── Trecho da página

Lillian entrou para os alcoólatras anônimos em 1946, conseguiu retomar sua carreira e em 1962 até fez Broadway de novo no musical “I can get it for you wholesale” (peça na qual ninguém brilhou, só uma novata de 18 anos que tinha dois números e pouquíssimas falas: Barbra Streisand). Por estas épocas ela já tinha voltado a beber. Passando por altos e baixos, falta de dinheiro, sete casamentos, empregos como cantora, atriz (Broadway em 1971 no musical de Kander & Ebb70, Girls 70” e dois filmes, um em 1976 e outro em 1979), assistente de padaria, atendente num hospital e até empacotando embrulhos... ela morreu aos 69 anos.

Helen Morgan, considerada por muitos até hoje como a “diva” da “Torch-Song” (Lá vem mais canções tipo “mulher vítima”, sim sobre aquelas que eram maltratadas por seus homens mas não deixavam de amá-los, de esperar por eles, de padecer por eles, de serem agredidas por eles). Tinha uma “marca registrada”: em todas suas aparições em Night-Clubs cantava sempre sentada sobre a cauda do piano. Mulher de um vasto repertório, bem mais interessante do que o de Roth, Morgan cantou muito Gerschwin e eternizou as baladas de “Show Boat” – produção de Ziegfeld (mais um paralelo em sua vida com Lillian Roth) na qual interpretou Julie, outra destas vítimas apaixonadas, dependentes de um homem e que (por coincidência) acaba não só num mar de lágrimas como também de gin...

The helen Morgan Story” é um bom filme, dirigido pelo legendário Michael Curtiz (“Casablanca”).
Ann Blyth, uma atriz “correta” (A filha de Mildred Pierce/ Joan Crawford, no filme homônimo, a esposa de Caruso no “O grande Caruso” ao lado de Mario Lanza e até na Opereta “Rosemarie” na qual usou sua própria voz que tendia muito a um registro bem “Soprano”), surpreendeu: Sua “Helen” é uma moça cheia de vida, do interior, que não bebe, não mente, não “circula”.

────

■ Requisitos das tarefas:
• a. No trecho sobre Lillian Roth e Helen Morgan, o que Helen Morgan fazia sempre que cantava em night-clubs?
• b. Continue o trecho sobre Lillian Roth e Helen Morgan a partir da última frase apresentada.

── Dados fornecidos

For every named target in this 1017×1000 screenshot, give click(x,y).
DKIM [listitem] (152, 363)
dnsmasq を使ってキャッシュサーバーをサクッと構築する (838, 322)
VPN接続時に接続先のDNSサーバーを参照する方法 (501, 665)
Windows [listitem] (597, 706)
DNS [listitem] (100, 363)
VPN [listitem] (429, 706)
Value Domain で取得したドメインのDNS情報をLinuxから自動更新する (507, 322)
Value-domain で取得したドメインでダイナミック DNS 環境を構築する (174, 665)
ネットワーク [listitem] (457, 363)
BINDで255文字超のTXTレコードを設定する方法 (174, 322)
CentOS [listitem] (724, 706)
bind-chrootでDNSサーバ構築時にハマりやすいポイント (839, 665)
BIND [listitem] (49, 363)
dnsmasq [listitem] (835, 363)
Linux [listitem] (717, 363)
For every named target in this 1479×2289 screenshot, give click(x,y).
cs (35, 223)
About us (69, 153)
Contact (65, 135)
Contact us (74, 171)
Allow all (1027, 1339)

────

■ Conjunto de respostas:
• a. Cantava sempre sentada sobre a cauda do piano.

• b.
Quando ela é usada pelo cafajeste Larry Maddux (um jovem Paul Newman!) e logo depois abandonada, transforma-se numa pessoa triste. Sem “luz”. Aquela mulher de um homem só, sofrida, amargurada, vítima. Ela comeca entao a cantar. Abaixo, duas fotos de Helen Morgan.

Peu à peu vemos e reconhecemos certas tendências em sua personalidade... inseguranças, tristezas, angústias, solidão...
Morgan desenvolve sua música, seu “canto” e tem a grande chance de sua vida como “Julie” (já mencionada acima). Sua interpretação de “Bill” é um mundo de amor (mas também de sofrimento por causa de UM só homem... como Lillian Roth acima com “Joe”. Mais uma vez as sofredoras, as vítimas daquela época... Será que ainda existem hoje ou saíram mesmo de moda?).

Por vários motivos Morgan cai no álcool. Primeiro conscientemente, sabendo que tem que freiar-se, parar, voltar a ser normal. Depois não mais controlando-se até chegar ao ponto de cair de cara no palco. Fato que todos os jornais de N.Y. publicaram! Também uma caída fulminante na sarjeta. E um final, ao contrário de Lillian, não com os AA mas num hospital. Delirium Tremens, banhos de gelo, gritos, muito sofrimento e humilhacoes...
Blyth impressiona nestas cenas. Realistas para os padrões de 1957.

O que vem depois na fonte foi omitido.